Last October, California’s official unemployment rate reached a 30 year low at 4.8% and as of November it stands at 4.9%, virtually the same. But this is an artifact of the definition that the Employment Development Department (EDD) uses for “unemployment,” which does not consider those who want to work but have given up their search because they have not been able to find work.
If one factors in the 678,000 Californians who wanted to work in November but had given up their search, and adds that to the 824,000 officially unemployed Californians, the true unemployment rate is 8.1% despite the fact that the economy is in the fifth year of a recovery in this state.
There is another measure, known as the “employment rate,” also known as the employment to population ratio, which CBP suggests is “a more significant measure” because it compares the employed population of those who are 16 and older to the total population. By that measure, 62.2% of Californians were employed compared with 63.9% in 2000.
There are more telling statistics in this report–the length of unemployment and those who have part-time employment but want full time work:
Looking at the data from November, nearly one-fifth of unemployed Californians have been without work for 27 weeks or more. This figure is 19.1%, well above the five-year low of 11.7% in September of 2001. An additional 15.4% of the unemployed had been out of work for 15 to 26 weeks.
In November, 603,000 Californians who wanted full-time work were only employed part-time (defined as working less than 35 hours per week). This amounts to 3.6% of these part-time workers. The primary reasons cited by these workers were that they either could not find full-time work or that their employers could not supply this work because of insufficient demand. Add these to the unemployment rate, and that figure would be even higher.

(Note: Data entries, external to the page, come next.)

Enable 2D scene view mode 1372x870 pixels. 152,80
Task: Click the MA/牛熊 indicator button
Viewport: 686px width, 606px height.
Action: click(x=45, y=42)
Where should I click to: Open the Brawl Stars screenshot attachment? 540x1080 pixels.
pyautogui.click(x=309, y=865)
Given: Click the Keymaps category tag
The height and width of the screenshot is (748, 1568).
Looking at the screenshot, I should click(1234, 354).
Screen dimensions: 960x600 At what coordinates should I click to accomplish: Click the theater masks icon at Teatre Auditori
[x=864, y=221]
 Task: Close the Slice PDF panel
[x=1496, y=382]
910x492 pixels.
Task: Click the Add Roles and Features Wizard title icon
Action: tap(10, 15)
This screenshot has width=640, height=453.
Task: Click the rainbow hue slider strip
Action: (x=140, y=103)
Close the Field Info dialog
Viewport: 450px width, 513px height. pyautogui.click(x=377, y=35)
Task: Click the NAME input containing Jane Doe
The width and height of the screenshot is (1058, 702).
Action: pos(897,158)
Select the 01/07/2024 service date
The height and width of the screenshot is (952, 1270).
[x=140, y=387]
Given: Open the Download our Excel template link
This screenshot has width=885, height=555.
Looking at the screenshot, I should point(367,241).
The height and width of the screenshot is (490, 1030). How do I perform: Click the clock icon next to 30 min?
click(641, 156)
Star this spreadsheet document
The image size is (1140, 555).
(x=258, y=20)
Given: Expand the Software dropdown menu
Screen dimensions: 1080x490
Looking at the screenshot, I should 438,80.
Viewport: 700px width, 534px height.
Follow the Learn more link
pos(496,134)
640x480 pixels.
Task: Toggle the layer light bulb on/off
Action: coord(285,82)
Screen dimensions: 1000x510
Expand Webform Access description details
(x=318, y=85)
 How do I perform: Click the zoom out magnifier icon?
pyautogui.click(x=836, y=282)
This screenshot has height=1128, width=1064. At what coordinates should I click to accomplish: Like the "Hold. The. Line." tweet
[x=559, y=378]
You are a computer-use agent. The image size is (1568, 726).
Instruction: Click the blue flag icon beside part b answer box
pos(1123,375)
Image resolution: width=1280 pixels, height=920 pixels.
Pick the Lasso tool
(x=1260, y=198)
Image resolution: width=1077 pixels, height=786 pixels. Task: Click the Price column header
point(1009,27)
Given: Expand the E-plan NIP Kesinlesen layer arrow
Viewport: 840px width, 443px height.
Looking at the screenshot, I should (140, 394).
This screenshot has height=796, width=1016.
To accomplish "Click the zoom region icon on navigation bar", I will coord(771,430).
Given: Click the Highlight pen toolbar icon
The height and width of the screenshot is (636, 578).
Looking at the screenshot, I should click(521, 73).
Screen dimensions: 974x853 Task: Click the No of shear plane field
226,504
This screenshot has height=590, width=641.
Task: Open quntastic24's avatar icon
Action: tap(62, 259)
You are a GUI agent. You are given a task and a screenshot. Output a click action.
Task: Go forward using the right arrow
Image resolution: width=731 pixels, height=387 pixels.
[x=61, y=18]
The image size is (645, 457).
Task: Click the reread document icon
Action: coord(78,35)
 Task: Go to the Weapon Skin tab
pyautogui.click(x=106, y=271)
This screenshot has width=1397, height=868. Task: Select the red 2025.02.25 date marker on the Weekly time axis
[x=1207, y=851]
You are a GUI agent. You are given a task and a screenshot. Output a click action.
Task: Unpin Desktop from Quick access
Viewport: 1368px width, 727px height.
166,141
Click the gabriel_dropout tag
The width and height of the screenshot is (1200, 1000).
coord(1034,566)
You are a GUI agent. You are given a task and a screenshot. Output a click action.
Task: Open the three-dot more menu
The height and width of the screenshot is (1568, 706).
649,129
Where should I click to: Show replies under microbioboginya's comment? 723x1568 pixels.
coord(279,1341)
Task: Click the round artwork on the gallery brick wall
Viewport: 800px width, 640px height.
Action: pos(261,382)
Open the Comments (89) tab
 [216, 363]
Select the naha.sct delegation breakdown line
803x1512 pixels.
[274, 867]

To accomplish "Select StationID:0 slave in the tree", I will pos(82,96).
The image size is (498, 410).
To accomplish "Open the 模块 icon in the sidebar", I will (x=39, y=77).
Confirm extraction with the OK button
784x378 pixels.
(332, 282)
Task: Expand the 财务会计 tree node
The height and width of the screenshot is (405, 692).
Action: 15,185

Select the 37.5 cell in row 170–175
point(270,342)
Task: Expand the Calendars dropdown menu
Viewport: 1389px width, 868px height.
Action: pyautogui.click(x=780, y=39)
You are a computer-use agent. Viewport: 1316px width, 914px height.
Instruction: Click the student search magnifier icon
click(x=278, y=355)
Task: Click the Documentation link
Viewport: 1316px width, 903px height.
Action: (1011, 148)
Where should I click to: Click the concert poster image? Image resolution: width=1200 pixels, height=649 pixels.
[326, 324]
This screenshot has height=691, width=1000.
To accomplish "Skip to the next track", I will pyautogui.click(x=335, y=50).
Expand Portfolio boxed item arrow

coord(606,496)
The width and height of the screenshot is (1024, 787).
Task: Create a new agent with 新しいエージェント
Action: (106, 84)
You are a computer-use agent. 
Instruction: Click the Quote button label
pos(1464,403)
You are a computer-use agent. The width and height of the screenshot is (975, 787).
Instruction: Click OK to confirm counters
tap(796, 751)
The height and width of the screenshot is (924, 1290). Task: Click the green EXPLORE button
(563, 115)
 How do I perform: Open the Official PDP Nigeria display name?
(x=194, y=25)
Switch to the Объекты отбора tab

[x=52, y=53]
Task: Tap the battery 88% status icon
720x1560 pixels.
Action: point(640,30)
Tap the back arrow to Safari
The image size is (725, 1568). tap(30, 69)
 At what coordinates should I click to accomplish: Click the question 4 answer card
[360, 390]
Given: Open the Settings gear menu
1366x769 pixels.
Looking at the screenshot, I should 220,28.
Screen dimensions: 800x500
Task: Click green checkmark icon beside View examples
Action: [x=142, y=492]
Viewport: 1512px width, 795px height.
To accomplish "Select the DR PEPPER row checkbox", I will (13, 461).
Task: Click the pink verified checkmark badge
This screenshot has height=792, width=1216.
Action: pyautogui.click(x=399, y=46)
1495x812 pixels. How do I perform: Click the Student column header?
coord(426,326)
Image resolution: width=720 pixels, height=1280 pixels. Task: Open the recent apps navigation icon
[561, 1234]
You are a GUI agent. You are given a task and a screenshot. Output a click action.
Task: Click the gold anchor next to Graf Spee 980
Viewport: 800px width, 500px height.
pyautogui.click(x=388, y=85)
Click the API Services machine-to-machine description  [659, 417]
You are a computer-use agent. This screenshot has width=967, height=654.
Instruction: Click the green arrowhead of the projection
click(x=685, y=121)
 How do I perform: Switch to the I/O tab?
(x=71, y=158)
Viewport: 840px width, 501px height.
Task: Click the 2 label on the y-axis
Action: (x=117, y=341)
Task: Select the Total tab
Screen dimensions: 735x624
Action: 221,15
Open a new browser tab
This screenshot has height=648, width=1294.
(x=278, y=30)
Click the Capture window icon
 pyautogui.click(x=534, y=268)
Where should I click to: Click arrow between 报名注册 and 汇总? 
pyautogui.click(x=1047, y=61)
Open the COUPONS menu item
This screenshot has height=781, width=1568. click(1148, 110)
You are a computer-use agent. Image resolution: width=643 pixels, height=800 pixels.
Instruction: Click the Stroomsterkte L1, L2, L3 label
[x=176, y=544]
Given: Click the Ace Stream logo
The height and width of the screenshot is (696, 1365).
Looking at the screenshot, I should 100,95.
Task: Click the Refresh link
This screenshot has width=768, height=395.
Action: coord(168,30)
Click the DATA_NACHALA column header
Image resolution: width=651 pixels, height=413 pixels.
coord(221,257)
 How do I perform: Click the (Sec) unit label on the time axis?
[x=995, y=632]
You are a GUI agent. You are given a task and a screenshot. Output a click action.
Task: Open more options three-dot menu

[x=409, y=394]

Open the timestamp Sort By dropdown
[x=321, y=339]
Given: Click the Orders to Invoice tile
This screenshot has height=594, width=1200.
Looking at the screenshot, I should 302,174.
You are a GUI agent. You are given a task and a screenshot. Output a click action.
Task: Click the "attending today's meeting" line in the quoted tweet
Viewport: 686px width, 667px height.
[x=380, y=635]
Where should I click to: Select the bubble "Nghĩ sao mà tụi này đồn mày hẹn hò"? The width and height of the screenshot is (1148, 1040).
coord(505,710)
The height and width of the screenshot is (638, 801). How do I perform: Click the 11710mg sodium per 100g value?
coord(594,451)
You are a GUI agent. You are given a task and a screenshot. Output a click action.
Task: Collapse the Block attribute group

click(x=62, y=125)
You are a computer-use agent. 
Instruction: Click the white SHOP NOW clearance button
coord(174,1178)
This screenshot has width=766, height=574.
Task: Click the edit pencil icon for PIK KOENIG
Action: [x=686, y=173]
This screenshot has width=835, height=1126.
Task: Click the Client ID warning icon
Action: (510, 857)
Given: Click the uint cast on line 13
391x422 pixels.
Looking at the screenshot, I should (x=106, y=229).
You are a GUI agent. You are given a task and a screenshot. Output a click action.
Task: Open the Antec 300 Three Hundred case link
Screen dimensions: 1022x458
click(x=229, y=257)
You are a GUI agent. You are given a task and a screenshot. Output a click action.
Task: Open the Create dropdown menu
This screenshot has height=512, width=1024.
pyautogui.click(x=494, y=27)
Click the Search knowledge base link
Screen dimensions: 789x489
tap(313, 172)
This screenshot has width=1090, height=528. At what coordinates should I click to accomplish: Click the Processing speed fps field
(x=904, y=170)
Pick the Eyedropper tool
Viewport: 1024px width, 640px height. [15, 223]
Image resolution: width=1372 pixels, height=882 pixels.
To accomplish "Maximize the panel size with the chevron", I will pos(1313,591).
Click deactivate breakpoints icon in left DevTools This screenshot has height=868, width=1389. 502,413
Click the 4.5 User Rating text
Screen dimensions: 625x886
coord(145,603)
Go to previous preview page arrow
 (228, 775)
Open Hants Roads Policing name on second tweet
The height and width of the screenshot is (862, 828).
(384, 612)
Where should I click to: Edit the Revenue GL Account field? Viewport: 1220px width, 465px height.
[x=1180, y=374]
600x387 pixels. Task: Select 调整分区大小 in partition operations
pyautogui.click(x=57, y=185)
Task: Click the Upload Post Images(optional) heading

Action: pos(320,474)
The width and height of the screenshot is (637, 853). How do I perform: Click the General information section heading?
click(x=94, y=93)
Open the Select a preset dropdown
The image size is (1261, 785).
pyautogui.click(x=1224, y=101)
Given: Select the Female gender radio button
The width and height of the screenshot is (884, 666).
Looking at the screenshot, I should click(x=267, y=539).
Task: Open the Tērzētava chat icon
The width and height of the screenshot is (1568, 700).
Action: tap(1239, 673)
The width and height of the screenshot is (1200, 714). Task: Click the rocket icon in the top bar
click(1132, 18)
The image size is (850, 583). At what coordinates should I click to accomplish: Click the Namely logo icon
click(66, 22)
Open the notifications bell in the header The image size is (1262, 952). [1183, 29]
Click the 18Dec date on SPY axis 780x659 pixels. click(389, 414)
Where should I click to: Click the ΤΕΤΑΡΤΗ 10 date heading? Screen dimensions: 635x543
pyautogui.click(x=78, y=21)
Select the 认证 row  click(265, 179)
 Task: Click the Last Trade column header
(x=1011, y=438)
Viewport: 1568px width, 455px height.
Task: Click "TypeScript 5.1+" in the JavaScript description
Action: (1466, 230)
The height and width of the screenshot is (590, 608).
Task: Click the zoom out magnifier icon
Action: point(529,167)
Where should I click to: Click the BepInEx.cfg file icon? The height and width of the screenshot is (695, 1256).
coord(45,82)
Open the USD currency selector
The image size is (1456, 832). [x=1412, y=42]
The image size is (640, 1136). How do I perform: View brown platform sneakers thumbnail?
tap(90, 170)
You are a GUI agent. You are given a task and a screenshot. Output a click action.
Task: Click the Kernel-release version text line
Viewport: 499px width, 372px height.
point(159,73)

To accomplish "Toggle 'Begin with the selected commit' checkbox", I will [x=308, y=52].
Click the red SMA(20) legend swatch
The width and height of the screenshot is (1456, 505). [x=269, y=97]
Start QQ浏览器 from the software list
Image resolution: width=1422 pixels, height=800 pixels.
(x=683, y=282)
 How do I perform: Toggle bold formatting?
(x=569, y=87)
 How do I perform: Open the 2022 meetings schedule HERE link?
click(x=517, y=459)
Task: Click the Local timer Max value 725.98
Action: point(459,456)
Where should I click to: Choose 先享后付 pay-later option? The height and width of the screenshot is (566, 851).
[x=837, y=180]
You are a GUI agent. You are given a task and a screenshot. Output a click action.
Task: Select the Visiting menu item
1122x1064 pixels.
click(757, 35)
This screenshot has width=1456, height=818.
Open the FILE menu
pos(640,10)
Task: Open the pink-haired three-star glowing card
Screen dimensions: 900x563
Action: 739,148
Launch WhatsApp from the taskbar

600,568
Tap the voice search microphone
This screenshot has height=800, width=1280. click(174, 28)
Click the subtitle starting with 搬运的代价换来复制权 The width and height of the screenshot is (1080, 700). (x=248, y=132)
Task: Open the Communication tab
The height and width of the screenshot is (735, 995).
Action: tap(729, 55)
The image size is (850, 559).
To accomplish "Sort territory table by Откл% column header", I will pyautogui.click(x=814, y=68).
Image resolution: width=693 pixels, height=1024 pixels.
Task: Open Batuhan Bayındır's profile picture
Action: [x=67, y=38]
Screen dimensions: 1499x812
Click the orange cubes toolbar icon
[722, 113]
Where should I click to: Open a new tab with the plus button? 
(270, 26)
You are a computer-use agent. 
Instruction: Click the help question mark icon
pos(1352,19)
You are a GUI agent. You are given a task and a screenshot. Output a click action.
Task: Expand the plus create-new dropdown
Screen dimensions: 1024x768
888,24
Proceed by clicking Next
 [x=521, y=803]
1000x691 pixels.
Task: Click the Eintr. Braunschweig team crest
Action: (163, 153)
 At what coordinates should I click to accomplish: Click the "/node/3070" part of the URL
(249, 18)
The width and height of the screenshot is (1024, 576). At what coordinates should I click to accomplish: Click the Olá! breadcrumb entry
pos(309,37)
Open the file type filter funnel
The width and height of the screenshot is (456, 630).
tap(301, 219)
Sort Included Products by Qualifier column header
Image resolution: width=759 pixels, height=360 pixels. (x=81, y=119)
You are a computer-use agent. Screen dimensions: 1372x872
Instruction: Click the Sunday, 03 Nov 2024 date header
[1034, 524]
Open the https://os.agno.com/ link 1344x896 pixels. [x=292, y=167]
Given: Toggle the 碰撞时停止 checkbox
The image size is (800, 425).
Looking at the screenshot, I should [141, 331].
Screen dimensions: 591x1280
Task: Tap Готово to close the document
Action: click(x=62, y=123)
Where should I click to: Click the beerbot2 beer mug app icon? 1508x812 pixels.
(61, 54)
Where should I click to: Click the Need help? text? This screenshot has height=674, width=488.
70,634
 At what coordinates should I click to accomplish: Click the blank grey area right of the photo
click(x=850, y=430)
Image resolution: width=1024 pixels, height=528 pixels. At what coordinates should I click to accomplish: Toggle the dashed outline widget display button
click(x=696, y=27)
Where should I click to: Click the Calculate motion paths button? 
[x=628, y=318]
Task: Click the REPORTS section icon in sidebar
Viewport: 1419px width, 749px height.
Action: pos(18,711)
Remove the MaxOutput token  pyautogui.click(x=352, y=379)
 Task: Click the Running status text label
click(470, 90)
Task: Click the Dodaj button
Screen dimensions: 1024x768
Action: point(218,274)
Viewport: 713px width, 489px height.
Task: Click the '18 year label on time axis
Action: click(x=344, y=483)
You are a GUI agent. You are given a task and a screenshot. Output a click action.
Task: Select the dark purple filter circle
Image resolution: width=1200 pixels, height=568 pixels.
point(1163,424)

There’s an old saying that “Figures don’t lie, but liars figure.” This is the best of times and the worst of times in California. Many of us are doing quite well, but I am sure most of us know others who are having a difficult time making ends meet in this expensive state. This includes even those who are working–some of them at more than one job.
Whether that glass if half full or half empty depends on one’s perspective. In the end, we are talking about human beings and families, not statistics. We should never forget that when we go about crafting policies in this state. “Remember the little guy.”